- **EXERCISE GOAL**
Set down, in full, every record in the block.

- **DATASET EXTRACT**

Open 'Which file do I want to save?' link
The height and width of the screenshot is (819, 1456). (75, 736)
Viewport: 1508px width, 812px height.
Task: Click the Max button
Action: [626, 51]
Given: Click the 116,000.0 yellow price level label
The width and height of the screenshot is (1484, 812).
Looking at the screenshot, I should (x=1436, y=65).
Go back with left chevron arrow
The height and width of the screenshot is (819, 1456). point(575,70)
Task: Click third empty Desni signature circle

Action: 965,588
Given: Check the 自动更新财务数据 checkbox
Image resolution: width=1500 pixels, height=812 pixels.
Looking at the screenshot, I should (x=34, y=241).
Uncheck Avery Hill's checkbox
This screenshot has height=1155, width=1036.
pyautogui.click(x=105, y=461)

- **RESULT OF THE TASK**
Open 'Which file do I want to save?' link
The height and width of the screenshot is (819, 1456). (75, 736)
Viewport: 1508px width, 812px height.
Task: Click the Max button
Action: [626, 51]
Given: Click the 116,000.0 yellow price level label
The width and height of the screenshot is (1484, 812).
Looking at the screenshot, I should (x=1436, y=65).
Go back with left chevron arrow
The height and width of the screenshot is (819, 1456). point(575,70)
Task: Click third empty Desni signature circle

Action: 965,588
Given: Check the 自动更新财务数据 checkbox
Image resolution: width=1500 pixels, height=812 pixels.
Looking at the screenshot, I should (x=34, y=241).
Uncheck Avery Hill's checkbox
This screenshot has height=1155, width=1036.
pyautogui.click(x=105, y=461)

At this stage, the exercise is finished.